- Your goal
In the listing, from its first line through the line containing "point(353,89)", swap every "GUI agent" for "screen assistant" and give those lines back with nothing else changed.

(Rows from a dataset)
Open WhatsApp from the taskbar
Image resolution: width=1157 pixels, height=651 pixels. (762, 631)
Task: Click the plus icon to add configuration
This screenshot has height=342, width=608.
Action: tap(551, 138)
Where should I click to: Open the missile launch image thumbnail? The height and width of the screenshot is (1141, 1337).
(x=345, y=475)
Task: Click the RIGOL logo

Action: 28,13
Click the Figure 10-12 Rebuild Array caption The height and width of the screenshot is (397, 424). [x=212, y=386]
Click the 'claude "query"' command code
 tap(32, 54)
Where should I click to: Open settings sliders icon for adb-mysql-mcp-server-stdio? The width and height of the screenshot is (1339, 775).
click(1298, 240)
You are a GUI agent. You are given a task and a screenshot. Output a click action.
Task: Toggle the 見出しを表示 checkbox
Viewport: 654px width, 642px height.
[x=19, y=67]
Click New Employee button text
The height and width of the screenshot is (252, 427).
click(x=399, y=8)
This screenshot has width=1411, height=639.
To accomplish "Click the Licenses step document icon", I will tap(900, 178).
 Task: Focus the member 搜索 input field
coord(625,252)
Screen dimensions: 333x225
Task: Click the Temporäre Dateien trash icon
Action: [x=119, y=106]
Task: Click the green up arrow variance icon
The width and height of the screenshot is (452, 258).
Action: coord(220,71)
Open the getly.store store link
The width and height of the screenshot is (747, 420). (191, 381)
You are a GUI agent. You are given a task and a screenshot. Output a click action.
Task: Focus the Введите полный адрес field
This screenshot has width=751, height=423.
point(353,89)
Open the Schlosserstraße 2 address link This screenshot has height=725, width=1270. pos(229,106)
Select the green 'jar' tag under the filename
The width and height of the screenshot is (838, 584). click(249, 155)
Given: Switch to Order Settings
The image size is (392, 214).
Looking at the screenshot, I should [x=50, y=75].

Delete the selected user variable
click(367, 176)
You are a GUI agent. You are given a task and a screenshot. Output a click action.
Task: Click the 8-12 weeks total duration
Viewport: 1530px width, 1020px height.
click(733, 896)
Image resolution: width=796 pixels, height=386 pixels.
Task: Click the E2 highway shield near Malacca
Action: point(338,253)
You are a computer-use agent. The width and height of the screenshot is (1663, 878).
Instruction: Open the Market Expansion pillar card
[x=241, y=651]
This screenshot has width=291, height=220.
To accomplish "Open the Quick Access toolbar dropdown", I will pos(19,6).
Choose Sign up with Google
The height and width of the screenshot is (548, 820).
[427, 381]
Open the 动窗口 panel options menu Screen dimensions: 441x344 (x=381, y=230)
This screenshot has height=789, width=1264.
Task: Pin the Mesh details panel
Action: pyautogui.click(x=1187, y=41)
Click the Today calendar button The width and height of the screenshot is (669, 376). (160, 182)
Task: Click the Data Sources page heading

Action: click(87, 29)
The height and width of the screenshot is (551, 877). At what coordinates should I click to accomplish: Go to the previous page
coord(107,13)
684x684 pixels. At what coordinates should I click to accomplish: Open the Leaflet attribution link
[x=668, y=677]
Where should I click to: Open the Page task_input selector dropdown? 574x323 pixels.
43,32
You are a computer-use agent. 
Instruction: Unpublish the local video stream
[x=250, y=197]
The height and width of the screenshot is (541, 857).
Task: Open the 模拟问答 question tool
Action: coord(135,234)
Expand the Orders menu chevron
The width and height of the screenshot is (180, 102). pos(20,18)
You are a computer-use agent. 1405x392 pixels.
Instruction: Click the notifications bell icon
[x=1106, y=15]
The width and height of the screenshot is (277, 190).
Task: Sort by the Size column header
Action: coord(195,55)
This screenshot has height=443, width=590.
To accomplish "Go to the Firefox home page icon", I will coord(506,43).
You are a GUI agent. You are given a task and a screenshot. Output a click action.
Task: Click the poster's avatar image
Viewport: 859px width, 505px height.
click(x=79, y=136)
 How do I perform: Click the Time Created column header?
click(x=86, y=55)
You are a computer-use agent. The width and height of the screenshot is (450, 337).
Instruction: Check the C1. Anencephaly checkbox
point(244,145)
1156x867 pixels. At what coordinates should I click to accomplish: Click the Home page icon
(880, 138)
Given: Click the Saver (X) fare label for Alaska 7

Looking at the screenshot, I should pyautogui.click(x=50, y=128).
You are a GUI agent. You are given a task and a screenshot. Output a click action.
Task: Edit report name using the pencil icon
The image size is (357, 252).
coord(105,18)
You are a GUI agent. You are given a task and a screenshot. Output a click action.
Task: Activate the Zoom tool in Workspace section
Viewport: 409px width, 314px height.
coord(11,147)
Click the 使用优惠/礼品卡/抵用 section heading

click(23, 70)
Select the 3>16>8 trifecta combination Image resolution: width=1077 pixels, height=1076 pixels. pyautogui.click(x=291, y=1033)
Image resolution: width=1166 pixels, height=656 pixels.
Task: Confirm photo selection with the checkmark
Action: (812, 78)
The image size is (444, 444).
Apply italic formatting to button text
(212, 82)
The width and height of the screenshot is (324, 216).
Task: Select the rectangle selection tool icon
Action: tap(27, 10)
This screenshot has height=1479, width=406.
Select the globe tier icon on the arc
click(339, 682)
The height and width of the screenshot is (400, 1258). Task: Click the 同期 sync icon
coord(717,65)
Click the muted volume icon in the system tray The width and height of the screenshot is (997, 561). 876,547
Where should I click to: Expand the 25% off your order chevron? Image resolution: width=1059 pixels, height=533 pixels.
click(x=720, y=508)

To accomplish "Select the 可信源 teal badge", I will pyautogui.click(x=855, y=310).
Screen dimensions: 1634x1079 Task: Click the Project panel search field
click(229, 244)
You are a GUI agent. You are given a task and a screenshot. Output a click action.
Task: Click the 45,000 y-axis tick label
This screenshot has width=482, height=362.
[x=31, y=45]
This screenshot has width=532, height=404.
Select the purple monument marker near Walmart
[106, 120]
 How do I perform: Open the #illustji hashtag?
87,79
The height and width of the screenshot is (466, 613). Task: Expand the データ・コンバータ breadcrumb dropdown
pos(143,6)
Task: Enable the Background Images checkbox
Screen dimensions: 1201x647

- Solution for this problem
Open WhatsApp from the taskbar
Image resolution: width=1157 pixels, height=651 pixels. (762, 631)
Task: Click the plus icon to add configuration
This screenshot has height=342, width=608.
Action: tap(551, 138)
Where should I click to: Open the missile launch image thumbnail? The height and width of the screenshot is (1141, 1337).
(x=345, y=475)
Task: Click the RIGOL logo

Action: 28,13
Click the Figure 10-12 Rebuild Array caption The height and width of the screenshot is (397, 424). [x=212, y=386]
Click the 'claude "query"' command code
 tap(32, 54)
Where should I click to: Open settings sliders icon for adb-mysql-mcp-server-stdio? The width and height of the screenshot is (1339, 775).
click(1298, 240)
You are a screen assistant. You are given a task and a screenshot. Output a click action.
Task: Toggle the 見出しを表示 checkbox
Viewport: 654px width, 642px height.
[x=19, y=67]
Click New Employee button text
The height and width of the screenshot is (252, 427).
click(x=399, y=8)
This screenshot has width=1411, height=639.
To accomplish "Click the Licenses step document icon", I will tap(900, 178).
 Task: Focus the member 搜索 input field
coord(625,252)
Screen dimensions: 333x225
Task: Click the Temporäre Dateien trash icon
Action: [x=119, y=106]
Task: Click the green up arrow variance icon
The width and height of the screenshot is (452, 258).
Action: coord(220,71)
Open the getly.store store link
The width and height of the screenshot is (747, 420). (191, 381)
You are a screen assistant. You are given a task and a screenshot. Output a click action.
Task: Focus the Введите полный адрес field
This screenshot has width=751, height=423.
point(353,89)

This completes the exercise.